Mother’s Day…um…why does everyone assume I’m a mother? I received a few “Happy Mother’s Day” texts and comments from random people. Does a person naturally assume since I’m in my 30s or have ginormous boobies that I’m somehow a mother? Or was it said to mock me or to spring my ovaries into action? Was it an innocent mistake(s)?
This following incident was the straw that broke the camel’s back. I went to the store in my mother’s neighborhood. There was a man in his late 50s sitting out front. He wished me a belated Happy Mother’s Day. I said that I wasn’t a mother. It perturbed me because he knew for a fact that I didn’t have kids. He murmured, “I can change that.” I pretended that I didn’t hear him as I entered the store.

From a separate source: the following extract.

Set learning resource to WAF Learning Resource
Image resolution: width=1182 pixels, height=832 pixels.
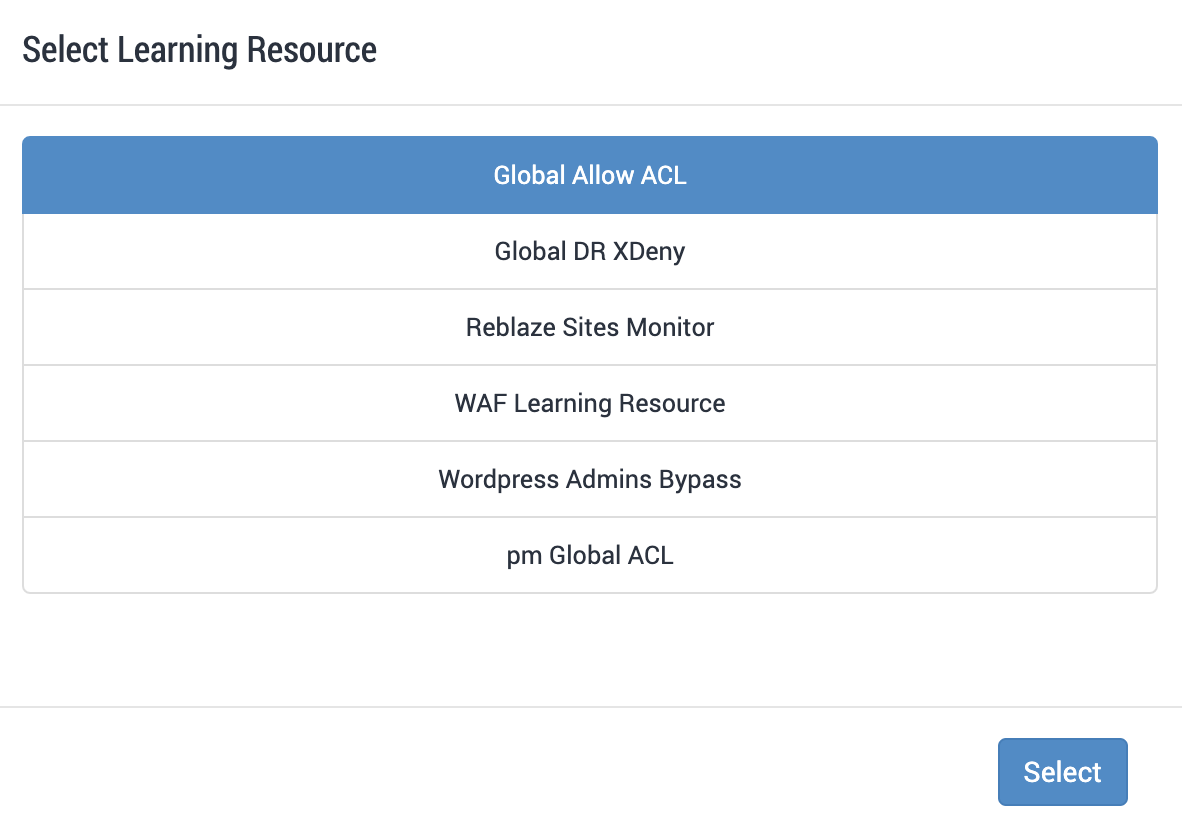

As I left the store, he called out to me and said, “I got someone for you. He can make you a mother.” My jaw dropped. WTF?! Did this dude just pimped me out? The guy, maybe in his 30s, was seriously going along with it. All I could do was laugh. I was so embarrassed. I sped away from the store.
But I do wonder if I’ll ever become a mother. I’m 30. In 10 years, I’ll be 40. Although I am grateful for not having kids during the unstable relationships I’ve been in, I sometimes wonder what it would be like. I know several single mothers. Although it’s hard raising kids at times, they say they wouldn’t change it for the world. Then there are people who wouldn’t dare bring a child into the world without being in a committed relationship. What situation would be ideal for me? The very idea of being a mother (someday) scares me but also over joys me.
But until my financial situation improves (and several other things), I’ll just love on my niece and nephew until then.